My final observation will be the following one, which will be another downside risk. I said at the beginning that the glass is half full. But it is half full because for the last two or three years we have had on one side a massive amount of monetary liquidity injections in the global economy, near zero policy rates in advanced economies, Quantitative Easing I, Quantitative Easing II in the U.S., in Japan, in other economies. So the glass has become full because liquidity has been huge chasing assets and leading to asset reflation. And on the fiscal side, until recently, we had massive fiscal stimulus in the U.S., in Japan, in emerging markets.
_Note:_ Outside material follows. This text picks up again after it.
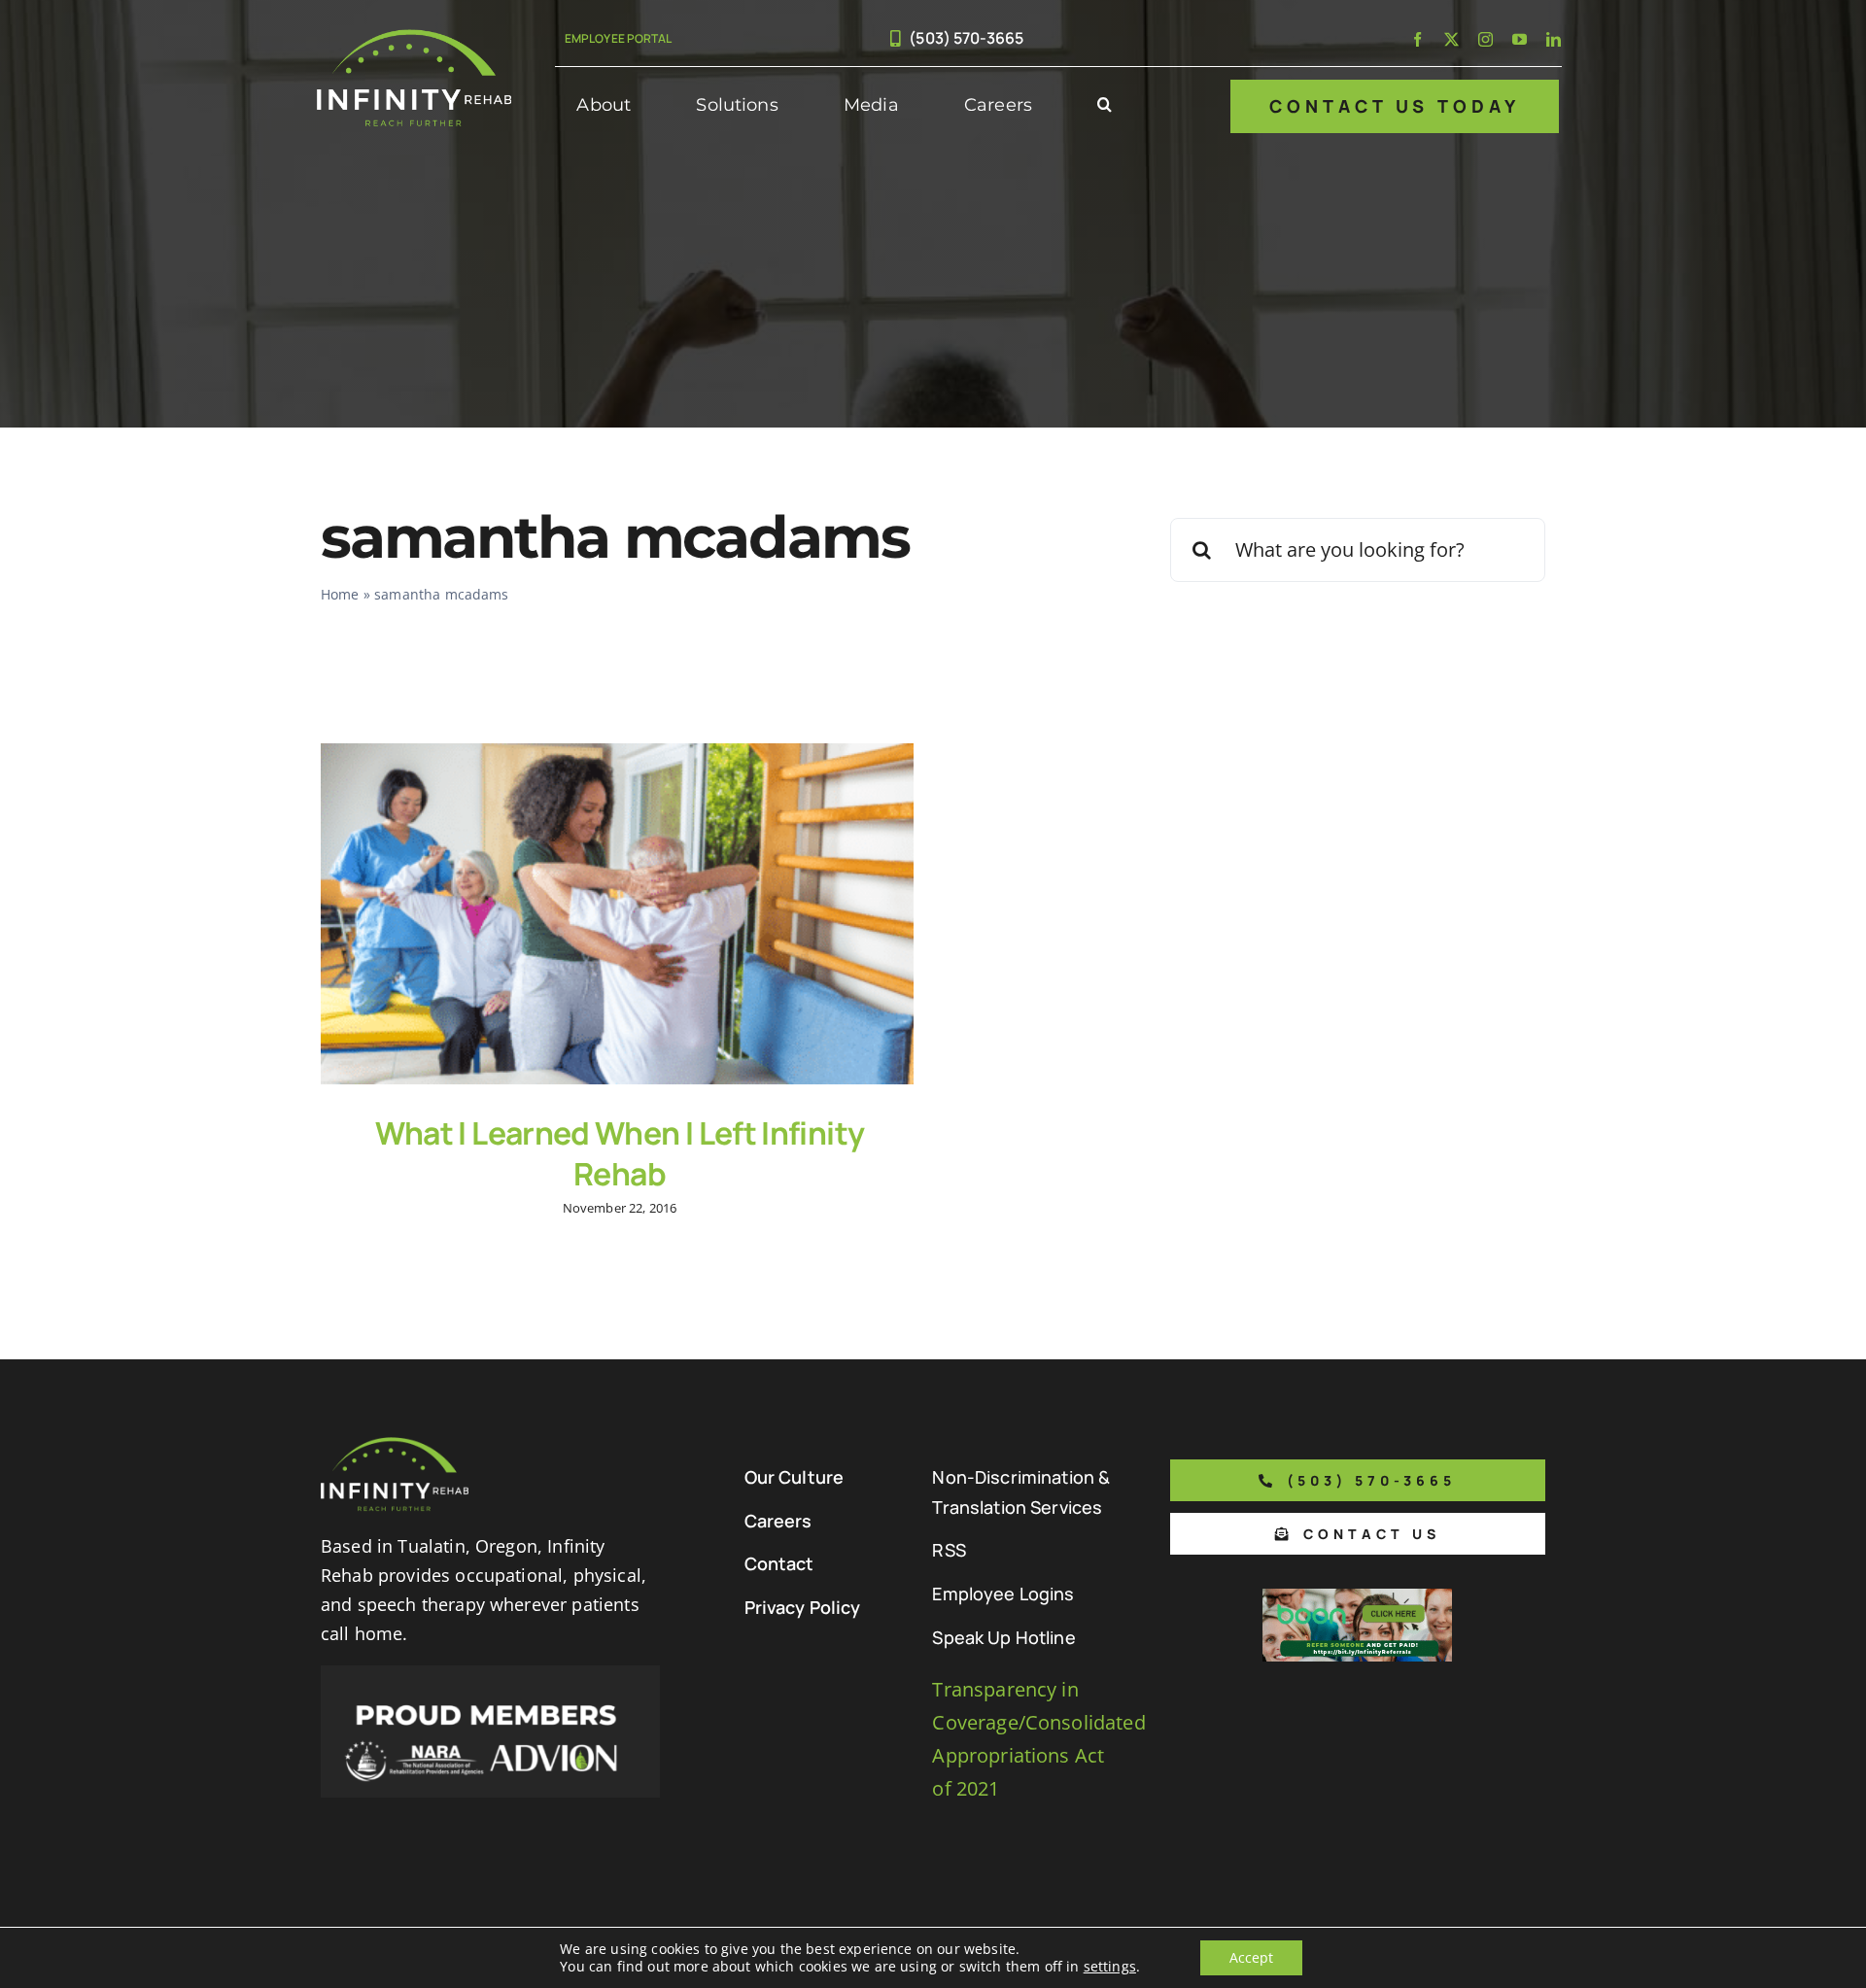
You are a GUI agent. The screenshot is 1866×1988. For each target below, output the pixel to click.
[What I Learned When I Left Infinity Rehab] (617, 913)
But if you look at the road ahead, there is going to be less monetary and fiscal stimulus. On the fiscal side, the Eurozone is already retrenching -- cutting spending, raising taxes -- because the bond vigilantes are forcing it in the Eurozone and United Kingdom. But even in the United States, where we are kicking the can down the road, there will be fiscal consolidation. It is already occurring at the state and local level. It is going to start to occur at the federal level as the
Republicans in Congress are pushing for spending cuts. So even in the U.S., the fiscal side is going to be a drag on economic growth. Not just in the Eurozone. Not just in the United Kingdom.
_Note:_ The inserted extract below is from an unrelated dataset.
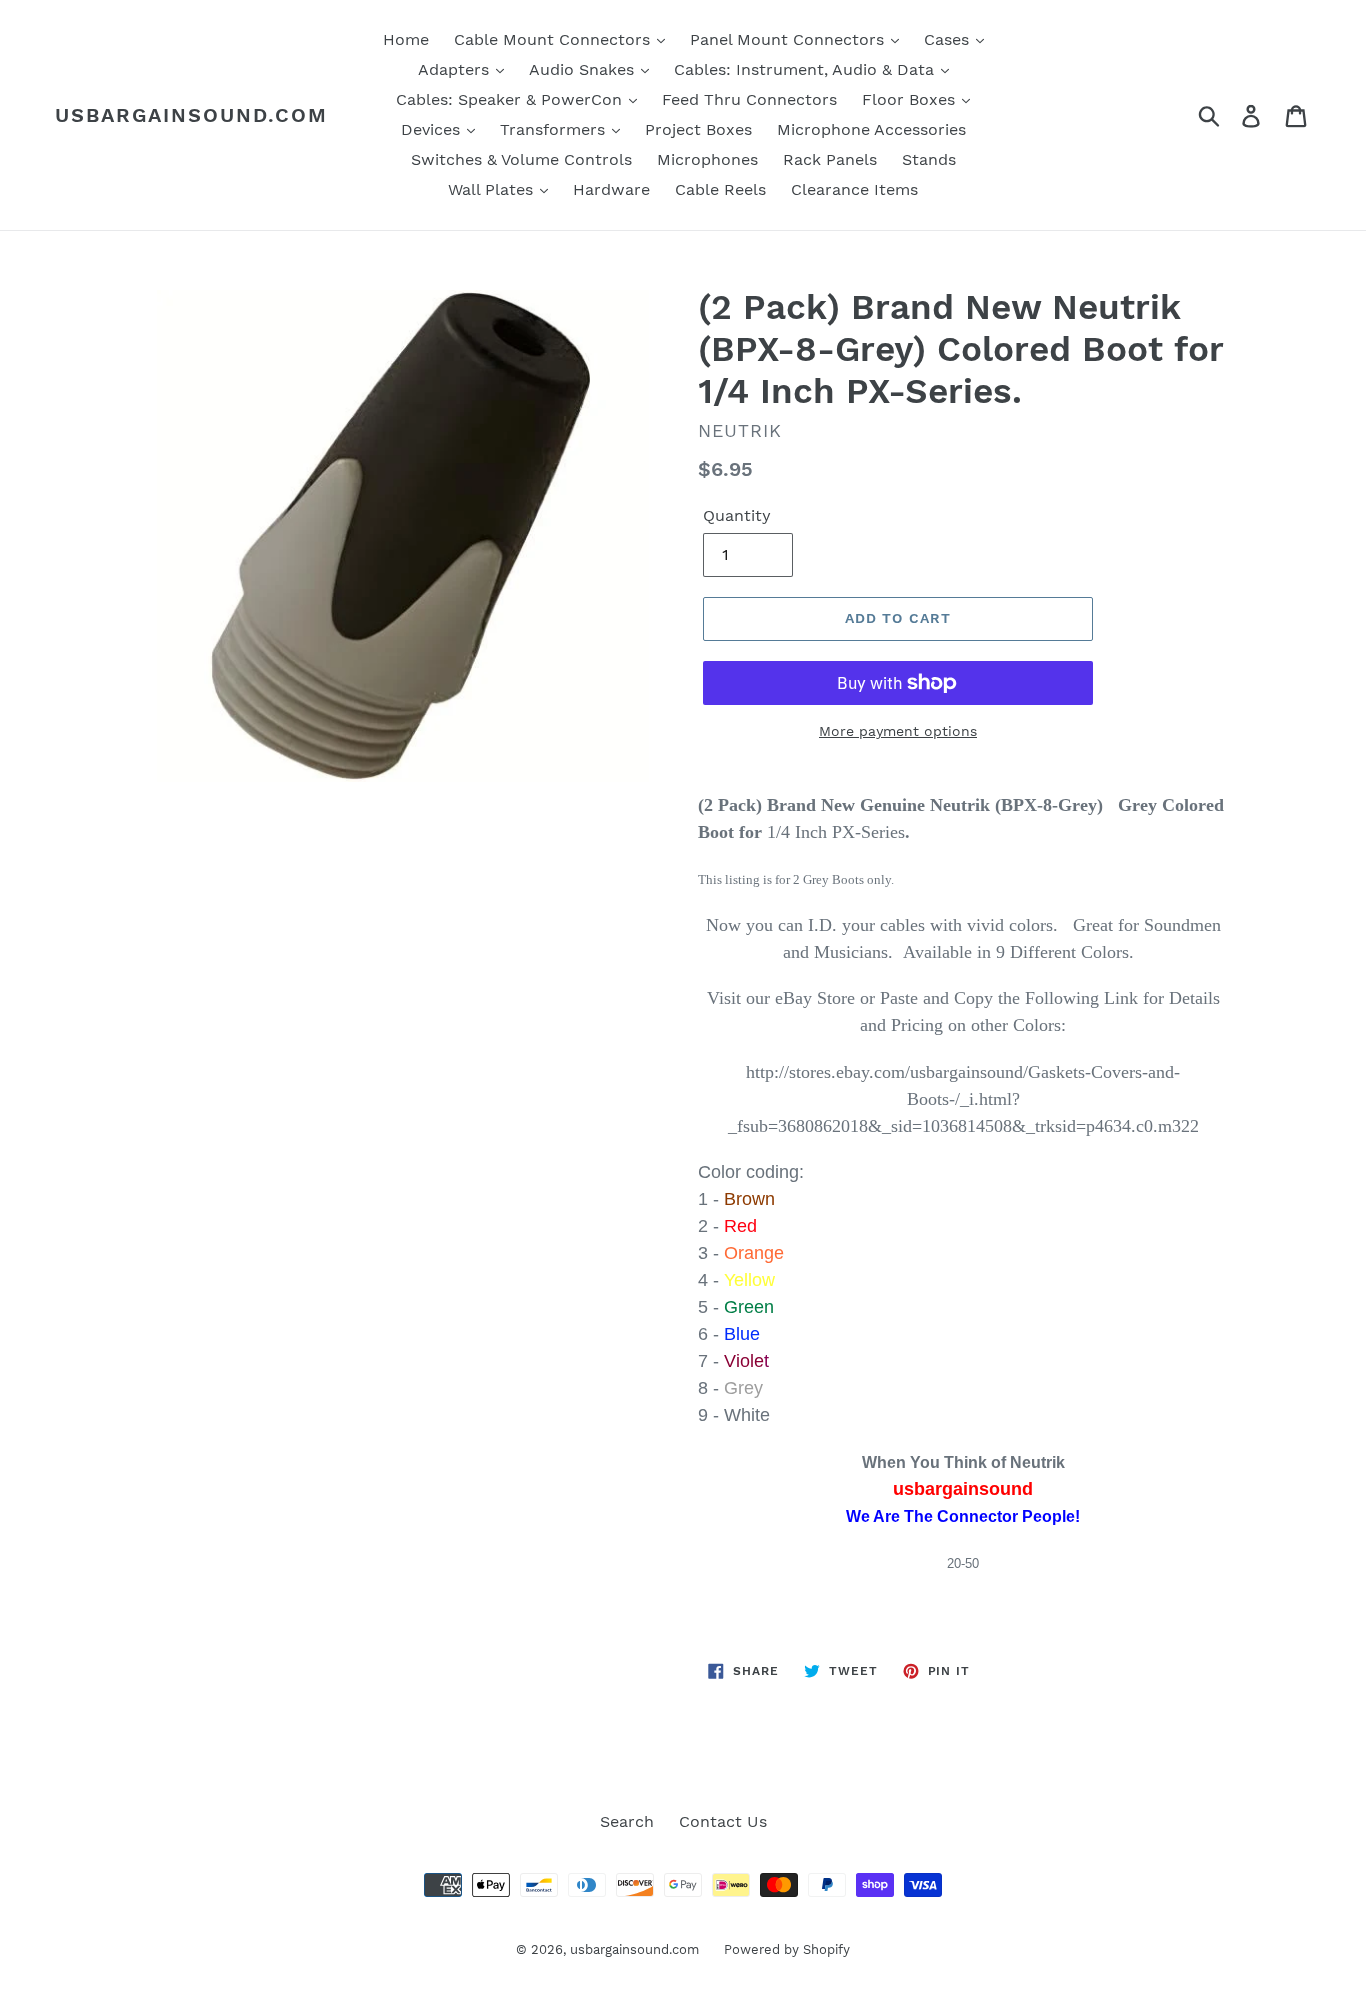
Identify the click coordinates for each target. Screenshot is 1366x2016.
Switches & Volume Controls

On the monetary side, with rising inflation, the European Central Bank has already signalled that they are going to start to increase interest rates, because they are worried about inflation. Inflation is already well above target in the United Kingdom, and the pressure on the Bank of England to raising interest rates if not today, in the next few months is going to be significant. And even in the United States, where policy rates are going to remain at zero, after the end of QE II in June, we are not going to have QE III, most likely. We are not going to have QE III because growth is positive, because inflation at the headline is rising, because Republicans are in control of the House and they are bashing the Fed, saying that the Fed is threatening to debase the currency and lead to inflation. And because a larger number of the members of the FOMC of the Fed, the three new governors are all more hawkish than Ben Bernanke (Kocher Lakota, Prosser, Fisher) and therefore even the Fed is going to be more cautious.
So the closing question is the following one: If the glass is half full because we had monetary and fiscal injections, but in the next few years, we are going to have fiscal austerity and exit from zero rates in the U.K, in the Eurozone, and eventually next year even in the United States, is there enough resilience in the private markets.
Is there enough resilience of consumption, of the corporate sector, of capex, to have resilient economic growth, when part of the monetary and the fiscal stimulus is going to go away.
I think that is an open question. So there are strengths, there are upside risks.
The real economies are doing well, and they are recovering, but certainly some of the downside risks I talked about, certainly those coming from the political risk in the Middle East, the risk of rising food and energy prices, may lead to a slowdown of growth and increasing inflation, and some of the downside risks that I referred to.
So the glass is half full, but it is also half empty, and we are going to still be in a world in which there is macro uncertainty and volatility, not just micro, financial, fiscal, political, policy, and also geopolitical. So it is still an uncertain world in which there are upside risks as well as downside risks.